Dataset entries
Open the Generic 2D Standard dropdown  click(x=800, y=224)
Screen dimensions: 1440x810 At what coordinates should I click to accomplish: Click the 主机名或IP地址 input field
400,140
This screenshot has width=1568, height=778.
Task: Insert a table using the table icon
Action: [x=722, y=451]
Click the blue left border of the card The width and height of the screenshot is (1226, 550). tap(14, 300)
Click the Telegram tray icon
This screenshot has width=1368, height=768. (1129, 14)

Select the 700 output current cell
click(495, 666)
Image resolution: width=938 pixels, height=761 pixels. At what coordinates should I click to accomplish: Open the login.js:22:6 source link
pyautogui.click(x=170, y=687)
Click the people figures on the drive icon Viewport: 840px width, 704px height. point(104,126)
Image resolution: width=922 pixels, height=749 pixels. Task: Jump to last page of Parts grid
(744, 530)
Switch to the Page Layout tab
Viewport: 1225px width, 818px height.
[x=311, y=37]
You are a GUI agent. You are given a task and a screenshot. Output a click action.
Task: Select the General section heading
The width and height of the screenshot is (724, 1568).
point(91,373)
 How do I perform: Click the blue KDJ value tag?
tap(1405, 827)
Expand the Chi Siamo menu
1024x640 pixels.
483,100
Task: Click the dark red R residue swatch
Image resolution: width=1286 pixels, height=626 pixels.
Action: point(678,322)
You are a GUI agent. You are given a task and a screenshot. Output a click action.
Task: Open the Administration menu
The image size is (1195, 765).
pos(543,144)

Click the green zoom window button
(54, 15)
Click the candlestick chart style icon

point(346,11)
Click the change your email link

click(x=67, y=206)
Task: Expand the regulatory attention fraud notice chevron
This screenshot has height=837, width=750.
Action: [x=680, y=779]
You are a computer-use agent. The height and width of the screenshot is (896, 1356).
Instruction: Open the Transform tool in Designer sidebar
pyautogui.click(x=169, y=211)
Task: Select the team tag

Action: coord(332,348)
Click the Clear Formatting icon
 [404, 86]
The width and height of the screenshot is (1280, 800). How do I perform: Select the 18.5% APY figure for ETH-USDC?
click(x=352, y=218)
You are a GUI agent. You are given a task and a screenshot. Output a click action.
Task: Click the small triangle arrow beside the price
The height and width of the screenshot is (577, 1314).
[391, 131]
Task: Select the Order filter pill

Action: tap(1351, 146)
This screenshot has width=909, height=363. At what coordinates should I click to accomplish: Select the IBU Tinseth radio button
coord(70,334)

== Task prompt ==
Your answer must be a single number: the count of lines above that contain the string "menu".

== Task result ==
2